Task brief:
Print the material below verbatim, beginning with the line that contains "The image size is (1158, 466)." and ending after the line that contains "Action: click(1519, 69)".

Extracted records:
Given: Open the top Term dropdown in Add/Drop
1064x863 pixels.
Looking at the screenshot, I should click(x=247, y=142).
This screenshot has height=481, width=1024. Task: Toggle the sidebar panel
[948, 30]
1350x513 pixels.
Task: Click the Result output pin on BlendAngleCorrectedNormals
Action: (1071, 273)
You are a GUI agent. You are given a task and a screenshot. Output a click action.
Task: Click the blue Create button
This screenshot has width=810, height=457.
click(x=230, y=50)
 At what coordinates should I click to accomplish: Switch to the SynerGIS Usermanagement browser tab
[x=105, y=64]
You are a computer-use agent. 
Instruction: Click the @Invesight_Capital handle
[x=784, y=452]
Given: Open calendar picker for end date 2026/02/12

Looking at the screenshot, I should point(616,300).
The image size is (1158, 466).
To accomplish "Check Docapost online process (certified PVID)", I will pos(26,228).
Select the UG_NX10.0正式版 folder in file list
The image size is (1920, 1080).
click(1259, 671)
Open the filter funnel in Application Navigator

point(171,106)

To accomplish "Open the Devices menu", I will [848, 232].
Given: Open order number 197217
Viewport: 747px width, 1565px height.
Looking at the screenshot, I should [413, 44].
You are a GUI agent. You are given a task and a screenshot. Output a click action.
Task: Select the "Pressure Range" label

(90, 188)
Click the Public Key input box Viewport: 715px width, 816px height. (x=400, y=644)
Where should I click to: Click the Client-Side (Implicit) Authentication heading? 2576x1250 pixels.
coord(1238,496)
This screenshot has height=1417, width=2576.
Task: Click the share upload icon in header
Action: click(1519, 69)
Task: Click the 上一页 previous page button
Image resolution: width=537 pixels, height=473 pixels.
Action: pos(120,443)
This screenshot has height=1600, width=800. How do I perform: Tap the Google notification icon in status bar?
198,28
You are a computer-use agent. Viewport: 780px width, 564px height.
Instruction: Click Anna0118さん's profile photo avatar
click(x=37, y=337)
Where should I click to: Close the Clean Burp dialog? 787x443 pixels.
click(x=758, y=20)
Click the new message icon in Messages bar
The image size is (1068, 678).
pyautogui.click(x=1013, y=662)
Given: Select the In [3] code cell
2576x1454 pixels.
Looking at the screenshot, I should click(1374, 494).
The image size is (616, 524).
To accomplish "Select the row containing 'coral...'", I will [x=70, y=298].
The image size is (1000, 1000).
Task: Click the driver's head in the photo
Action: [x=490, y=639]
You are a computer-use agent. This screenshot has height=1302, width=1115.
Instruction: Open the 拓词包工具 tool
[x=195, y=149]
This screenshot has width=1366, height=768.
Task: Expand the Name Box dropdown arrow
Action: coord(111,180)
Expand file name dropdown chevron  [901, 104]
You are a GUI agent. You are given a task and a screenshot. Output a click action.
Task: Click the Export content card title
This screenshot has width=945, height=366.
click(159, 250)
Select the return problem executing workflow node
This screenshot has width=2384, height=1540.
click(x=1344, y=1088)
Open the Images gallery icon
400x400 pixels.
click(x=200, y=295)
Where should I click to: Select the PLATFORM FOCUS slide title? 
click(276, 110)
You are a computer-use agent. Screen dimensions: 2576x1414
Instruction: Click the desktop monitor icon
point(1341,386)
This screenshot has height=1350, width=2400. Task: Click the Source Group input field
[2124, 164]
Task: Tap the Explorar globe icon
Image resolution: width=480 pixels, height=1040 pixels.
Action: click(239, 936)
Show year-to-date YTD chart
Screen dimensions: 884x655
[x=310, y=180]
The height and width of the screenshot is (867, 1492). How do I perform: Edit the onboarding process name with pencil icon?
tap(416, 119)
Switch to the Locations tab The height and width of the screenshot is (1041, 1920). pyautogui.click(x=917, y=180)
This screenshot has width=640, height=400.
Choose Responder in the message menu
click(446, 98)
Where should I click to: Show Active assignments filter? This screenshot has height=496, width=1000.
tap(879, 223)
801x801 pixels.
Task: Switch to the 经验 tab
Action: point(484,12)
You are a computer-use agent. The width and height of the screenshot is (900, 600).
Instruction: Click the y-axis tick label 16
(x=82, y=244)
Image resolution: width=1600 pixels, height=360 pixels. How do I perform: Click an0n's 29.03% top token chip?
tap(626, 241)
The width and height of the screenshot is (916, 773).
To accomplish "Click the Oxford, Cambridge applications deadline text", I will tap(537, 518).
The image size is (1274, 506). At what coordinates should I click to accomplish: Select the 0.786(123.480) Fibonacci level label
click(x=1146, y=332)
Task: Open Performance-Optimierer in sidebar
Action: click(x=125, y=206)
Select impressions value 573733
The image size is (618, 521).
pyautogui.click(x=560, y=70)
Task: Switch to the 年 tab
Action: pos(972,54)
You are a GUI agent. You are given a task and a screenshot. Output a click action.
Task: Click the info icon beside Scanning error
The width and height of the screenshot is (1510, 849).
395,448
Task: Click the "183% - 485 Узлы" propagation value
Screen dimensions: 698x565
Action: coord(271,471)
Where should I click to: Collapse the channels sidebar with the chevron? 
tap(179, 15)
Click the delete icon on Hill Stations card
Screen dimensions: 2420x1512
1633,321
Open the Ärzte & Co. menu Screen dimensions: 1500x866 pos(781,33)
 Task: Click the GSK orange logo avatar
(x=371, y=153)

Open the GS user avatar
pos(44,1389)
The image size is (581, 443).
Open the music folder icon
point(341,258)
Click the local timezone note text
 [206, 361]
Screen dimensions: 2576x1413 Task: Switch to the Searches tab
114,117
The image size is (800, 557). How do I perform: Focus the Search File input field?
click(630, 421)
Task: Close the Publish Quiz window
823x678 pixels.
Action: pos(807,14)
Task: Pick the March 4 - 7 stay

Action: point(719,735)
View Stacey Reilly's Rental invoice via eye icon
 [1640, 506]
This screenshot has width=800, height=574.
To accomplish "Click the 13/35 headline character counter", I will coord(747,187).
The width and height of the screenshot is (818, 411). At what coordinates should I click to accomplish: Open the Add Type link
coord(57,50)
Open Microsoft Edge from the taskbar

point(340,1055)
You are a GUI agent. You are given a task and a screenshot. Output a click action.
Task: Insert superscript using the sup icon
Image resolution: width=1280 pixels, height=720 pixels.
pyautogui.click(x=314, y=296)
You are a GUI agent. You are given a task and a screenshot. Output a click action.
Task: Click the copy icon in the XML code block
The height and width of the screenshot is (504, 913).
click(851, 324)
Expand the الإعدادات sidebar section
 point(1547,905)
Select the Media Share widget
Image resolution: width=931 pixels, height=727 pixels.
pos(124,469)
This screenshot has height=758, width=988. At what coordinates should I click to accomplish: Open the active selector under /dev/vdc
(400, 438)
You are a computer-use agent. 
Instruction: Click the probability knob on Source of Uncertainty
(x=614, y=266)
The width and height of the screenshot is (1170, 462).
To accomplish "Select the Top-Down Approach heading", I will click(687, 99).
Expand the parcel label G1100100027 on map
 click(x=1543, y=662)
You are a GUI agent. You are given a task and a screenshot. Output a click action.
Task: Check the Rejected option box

Correct output:
The image size is (1158, 466).
To accomplish "Check Docapost online process (certified PVID)", I will pos(26,228).
Select the UG_NX10.0正式版 folder in file list
The image size is (1920, 1080).
click(1259, 671)
Open the filter funnel in Application Navigator

point(171,106)

To accomplish "Open the Devices menu", I will [848, 232].
Given: Open order number 197217
Viewport: 747px width, 1565px height.
Looking at the screenshot, I should [413, 44].
You are a GUI agent. You are given a task and a screenshot. Output a click action.
Task: Select the "Pressure Range" label

(90, 188)
Click the Public Key input box Viewport: 715px width, 816px height. (x=400, y=644)
Where should I click to: Click the Client-Side (Implicit) Authentication heading? 2576x1250 pixels.
coord(1238,496)
This screenshot has height=1417, width=2576.
Task: Click the share upload icon in header
Action: click(1519, 69)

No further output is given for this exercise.